Objects disappearing under the Cluster tab and a slow Deck UI Cluster page

Issue

The objects under Clusters tab disappear after a certain time (3-6 hours). In the duration that the cluster data shown in the UI is absent, the Clouddriver pods do not restart. Another symptom is that the Cluster page is slow at updating the pod being updated. The following errors are seen running the caching agents: WARN 1 --- [utionAction-174] c.n.s.c.cache.LoggingInstrumentation : kubernetes:rr-workflow-.....-3/KubernetesCoreCachingAgent[1/1] completed with one or more failures in 0.378s

Cause

Caching agents being unable to complete will prevent the cache from being up to date as new deployments are not cached.
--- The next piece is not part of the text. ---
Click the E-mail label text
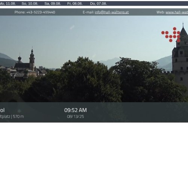 pos(88,12)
The output of making a request to http://:7002/cache/introspection would be for example like:

[
2 {
3 "details": {},
4 "id": "...../CustomKubernetes(DestinationRule)[1/1]",
5 "lastExecutionDurationMs": 413,
6 "lastExecutionStartDate": "2021-08-17 21:44:26.928",
7 "lastExecutionStartMs": 1629150266928,
8 "provider": "kubernetes",
9 "totalAdditions": 0,
10 "totalEvictions": 0
11 },
12 {
13 "details": {},
14 "id": "...../KubernetesCoreCachingAgent[1/1]",
15 "lastExecutionDurationMs": 1934,
16 "lastExecutionStartDate": "2021-08-17 21:44:21.928",
17 "lastExecutionStartMs": 1629150271928,
18 "provider": "kubernetes",
19 "totalAdditions": 121,
20 "totalEvictions": 0
21 },
22 {
23 "details": {},
24 "id": "......KubernetesUnregisteredCustomResourceCachingAgent[1/1]",
25 "lastExecutionDurationMs": 1,
26 "lastExecutionStartDate": "2021-08-17 21:44:19.927",
27 "lastExecutionStartMs": 1629150249927,
28 "provider": "kubernetes",
29 "totalAdditions": 0,
30 "totalEvictions": 0
31 }

This endpoint contains statistics about how much time it took for each caching agent to complete.  All of them should run under 10 minutes (successfully) or data will disappear from UI.